Thursday, April 25, 2024

If CJI Ramana has a sense of humour, he could smile—and reflect too!

If NV Ramana has a sense of humour, it would bring a smile on his face. 

The Chief Justice of India has been savaged on Social Media for endorsing on Friday a one-month jail to a journalist with a cryptic remark—“Let Him Suffer!…One month is very less”.

The journalist,  DS Vishwanatha Reddy, is no small fish. He owns Tunga Varthe, a Kannada weekly with considerable readership around the foothills of Western Ghats in Karnataka. He is in the dock for what India’s judiciary believes are his defamatory articles against lawyers etc. 

In 2008, Reddy penned a series of articles against a local advocate TN Rathnaraj, calling him a goon and a MLA’s spy in preparing sale deeds pertaining to lands, granted to SC/ST without the government’s permission and by creating fake documents. 

Reddy was initially sentenced to one-year jail by a trial court under penal provision of defamation which was later reduced to a month’s imprisonment by the Karnataka High Court. He thereafter knocked at the door of Supreme Court which added insult to injury with “let-him-suffer” observation. 
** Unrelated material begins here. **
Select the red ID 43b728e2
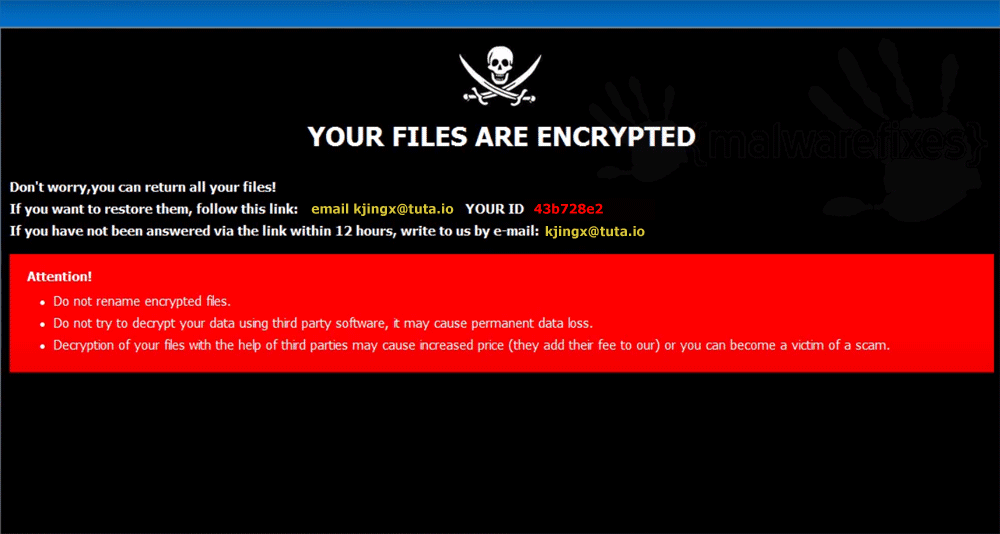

CJI Ramana, only a few hours before, was launching a journalist’s book in the Capital, and lamenting how “scandals and misconducts” were no longer being reported by the media. The concept of investigative journalism is “unfortunately  vanishing from the media canvas”, he had remarked.

Twitteratis were not willing to let go on this irony. 

Some were crude as below

Some raised a pertinent comparison with advocate Prashant Bhushan who for his defamatory stance against the judiciary and contempt of court was fined a mere Rs 1, almost apologetically. 

One Ashwini, was particularly savage: “If lawyers and judges don’t like, they should not read that piece!”

It instantly connected with twitteratis who remembered how a petition against a recent book by Congress leader Salman Khurshid, in which he had allegedly compared “Hindutva” to radical terrorist groups such as ISIS and Boko Haram, was dismissed by the judiciary with a remark: “If they didn’t like the passage, they can skip the chapter. They could’ve shut their eyes if they are feeling hurt.”

Many twitteratis wondered whatever happened to upholding Constitution which guarantees “Freedom of Expression” and if Indian judiciary has a convenient attitude to “dissent” which it quotes as scripture from public platforms. Some also were disgusted at what they thought was crude language used by the CJI Ramana. 

Some suspected India’s judiciary to suffer from a sense of entitlement who bristle at the slightest hint of attack on their flock while presenting themselves as foot soldiers for “dissent” and “freedom of expression” in public space. There were also comments that it’s time India’s judiciary doesn’t just elect itself rather than let it be a job for a neutral body. 

In passing, twitteratis also didn’t miss out on Editors Guild of India who defend or ignore any prosecuted journalist as per their whims—or ideology. 

In the times of social media, a State can’t clamp down on masses expressing themselves in public domain. It’s a battle it can never win. If anything, it would be open to ridicule, lose its moral authority and worse sacrifice the trust on its neutrality. Sages have always advised judges to be faceless but lately judiciary is losing no opportunity to turn lucid and be in headlines when just a reasoning on their judgements would do. 

An independent India is in that stage of its journey where it desperately needs its rulers to be statesmanlike than appear partial and even biased. It demands hermits in the seats of power than men of common failings. 

For how could you be Superiors when you are Commoners like us?